«Alla base di questo lavoro – spiega Bucciantini – c’è una frase di Calvino che dice: “scrivere ha senso solo se si ha di fronte un problema da risolvere”. Questo è il pensiero di fondo che ci ha perseguitato durante l’intera stesura del nostro libro. L’idea ci è venuta osservando gli studenti che guardavano l’unica lente, rotta, che ci è rimasta di Galileo, e che ora è conservata presso il museo di Firenze. Abbiamo visto che si avvicinavano incuriositi a questo oggetto, ma ne restavano un po’ delusi. Il nostro progetto fondamentale è stato quello di partire proprio da questa lente, che nel 1609-1610 ha modificato profondamente il rapporto tra il nostro vedere e il mondo. Il secondo progetto è stato di scrivere un libro di divulgazione, che non ricostruisse soltanto delle storie, ma le raccontasse a tutti. La storia più importante è quella del telescopio, uno strumento che “abita” in tanti luoghi, che vaga per tutta Europa ricevendo giudizi diversi, vedendo cose sempre diverse».
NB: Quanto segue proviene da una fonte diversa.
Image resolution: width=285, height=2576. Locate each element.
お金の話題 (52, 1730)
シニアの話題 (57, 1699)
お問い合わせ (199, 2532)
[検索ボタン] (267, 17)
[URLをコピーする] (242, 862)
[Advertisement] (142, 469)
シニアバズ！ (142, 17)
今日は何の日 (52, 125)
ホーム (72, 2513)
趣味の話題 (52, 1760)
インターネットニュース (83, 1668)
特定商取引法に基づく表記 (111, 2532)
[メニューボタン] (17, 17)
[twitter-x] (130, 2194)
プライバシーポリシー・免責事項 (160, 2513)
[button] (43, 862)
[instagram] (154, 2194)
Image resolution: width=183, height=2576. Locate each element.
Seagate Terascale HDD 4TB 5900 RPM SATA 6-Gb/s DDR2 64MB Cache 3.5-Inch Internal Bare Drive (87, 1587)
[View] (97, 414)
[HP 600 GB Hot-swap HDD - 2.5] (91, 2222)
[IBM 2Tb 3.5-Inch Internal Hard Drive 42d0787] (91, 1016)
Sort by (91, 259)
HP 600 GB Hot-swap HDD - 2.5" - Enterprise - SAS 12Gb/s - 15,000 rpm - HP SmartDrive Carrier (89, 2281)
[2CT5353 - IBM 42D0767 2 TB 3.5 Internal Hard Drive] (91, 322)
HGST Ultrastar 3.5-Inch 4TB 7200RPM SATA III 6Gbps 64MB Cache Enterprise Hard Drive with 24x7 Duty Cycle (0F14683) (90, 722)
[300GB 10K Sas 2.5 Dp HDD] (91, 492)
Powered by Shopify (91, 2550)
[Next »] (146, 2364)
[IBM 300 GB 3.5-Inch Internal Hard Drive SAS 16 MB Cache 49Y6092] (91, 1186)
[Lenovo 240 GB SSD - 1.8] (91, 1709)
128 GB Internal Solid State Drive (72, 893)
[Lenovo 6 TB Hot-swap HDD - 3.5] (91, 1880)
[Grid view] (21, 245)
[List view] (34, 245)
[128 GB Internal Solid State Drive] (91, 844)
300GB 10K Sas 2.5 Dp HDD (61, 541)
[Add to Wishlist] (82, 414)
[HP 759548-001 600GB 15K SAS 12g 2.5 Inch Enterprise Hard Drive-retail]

Ma Galileo non è stato il primo a puntare il telescopio al cielo... C’è stato almeno un altro studioso, l’inglese Thomas Harriot – spiega Camerota – che ha osservato la luna attraverso questo strumento, e ne ha dato una sua rappresentazione con esiti molto lontani da quelli raggiunti da Galileo. C’era da vincere una certa resistenza culturale, perché il telescopio era visto come qualcosa di distorsivo, che mostra delle immagini deformate o delle vere e proprie allucinazioni. Tutto cambia, anche per lo stesso Thomas Harriot, con la lettura del Sidereus Nuncius di Galileo, un libro rivoluzionario che riporta tutte le sue osservazioni del cielo.
Si tratta di scoperte – continua Giudice – che demoliscono l’intera cosmologia del tempo. Dalle osservazioni della luna e dei satelliti di Giove, Galileo scopre che non c’è nessuna sostanza cristallina, eterea, e questo mette in crisi non soltanto le conoscenze scientifiche, ma l’intero modo di vedere il mondo. L’ambasciatore inglese a Venezia, dopo aver letto il libro nello stesso giorno in cui è uscito dai torchi dello stampatore, scrive una lettera a Giacomo I d’Inghilterra, in cui gli dice, tra le altre cose, che l’autore di tale libro “rischia di diventare o troppo famoso o troppo ridicolo”. Quell’ambasciatore non si sbagliava.